**Work to do**: Return the records below verbatim, beginning with the line that contains "Open the sidebar" and continuing through the last line of the records.

= = =

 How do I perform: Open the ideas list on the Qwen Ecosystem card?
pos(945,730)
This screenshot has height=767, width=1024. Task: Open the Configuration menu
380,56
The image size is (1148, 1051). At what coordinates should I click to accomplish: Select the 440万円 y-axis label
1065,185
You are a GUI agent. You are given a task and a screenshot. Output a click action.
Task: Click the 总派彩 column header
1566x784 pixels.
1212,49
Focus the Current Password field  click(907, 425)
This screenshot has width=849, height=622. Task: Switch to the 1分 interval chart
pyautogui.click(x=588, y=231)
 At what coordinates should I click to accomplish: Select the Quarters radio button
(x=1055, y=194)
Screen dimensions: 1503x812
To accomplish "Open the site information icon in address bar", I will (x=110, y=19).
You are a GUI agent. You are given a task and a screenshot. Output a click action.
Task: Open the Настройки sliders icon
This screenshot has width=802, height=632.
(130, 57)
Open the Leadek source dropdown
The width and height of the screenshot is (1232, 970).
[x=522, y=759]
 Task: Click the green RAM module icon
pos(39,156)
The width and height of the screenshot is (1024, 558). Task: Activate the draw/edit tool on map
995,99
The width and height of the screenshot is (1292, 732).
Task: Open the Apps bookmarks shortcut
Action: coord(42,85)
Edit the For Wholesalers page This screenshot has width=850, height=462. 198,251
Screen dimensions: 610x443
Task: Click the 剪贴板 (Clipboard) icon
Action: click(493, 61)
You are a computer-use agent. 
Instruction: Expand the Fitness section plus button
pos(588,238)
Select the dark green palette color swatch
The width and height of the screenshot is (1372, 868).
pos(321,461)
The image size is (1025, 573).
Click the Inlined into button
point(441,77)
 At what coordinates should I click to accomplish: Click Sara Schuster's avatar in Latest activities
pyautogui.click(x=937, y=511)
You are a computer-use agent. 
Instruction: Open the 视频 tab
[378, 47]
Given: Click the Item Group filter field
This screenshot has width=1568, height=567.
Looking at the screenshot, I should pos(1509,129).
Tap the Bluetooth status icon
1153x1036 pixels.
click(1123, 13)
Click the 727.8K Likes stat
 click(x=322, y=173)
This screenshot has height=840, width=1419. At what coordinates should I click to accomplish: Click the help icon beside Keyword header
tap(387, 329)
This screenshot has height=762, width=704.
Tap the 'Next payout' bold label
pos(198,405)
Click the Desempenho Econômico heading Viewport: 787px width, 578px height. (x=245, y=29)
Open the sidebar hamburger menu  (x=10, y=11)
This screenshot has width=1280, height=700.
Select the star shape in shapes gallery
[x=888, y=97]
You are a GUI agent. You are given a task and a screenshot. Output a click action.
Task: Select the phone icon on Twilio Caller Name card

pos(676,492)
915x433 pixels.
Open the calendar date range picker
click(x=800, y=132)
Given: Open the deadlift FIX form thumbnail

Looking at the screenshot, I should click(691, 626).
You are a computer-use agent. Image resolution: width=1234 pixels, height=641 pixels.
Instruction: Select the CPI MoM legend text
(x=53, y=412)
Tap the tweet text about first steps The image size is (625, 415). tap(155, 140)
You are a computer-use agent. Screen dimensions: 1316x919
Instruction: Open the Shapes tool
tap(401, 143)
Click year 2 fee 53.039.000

= = =

**Exercise solution**:
Open the sidebar hamburger menu  (x=10, y=11)
This screenshot has width=1280, height=700.
Select the star shape in shapes gallery
[x=888, y=97]
You are a GUI agent. You are given a task and a screenshot. Output a click action.
Task: Select the phone icon on Twilio Caller Name card

pos(676,492)
915x433 pixels.
Open the calendar date range picker
click(x=800, y=132)
Given: Open the deadlift FIX form thumbnail

Looking at the screenshot, I should click(691, 626).
You are a computer-use agent. Image resolution: width=1234 pixels, height=641 pixels.
Instruction: Select the CPI MoM legend text
(x=53, y=412)
Tap the tweet text about first steps The image size is (625, 415). tap(155, 140)
You are a computer-use agent. Screen dimensions: 1316x919
Instruction: Open the Shapes tool
tap(401, 143)
Click year 2 fee 53.039.000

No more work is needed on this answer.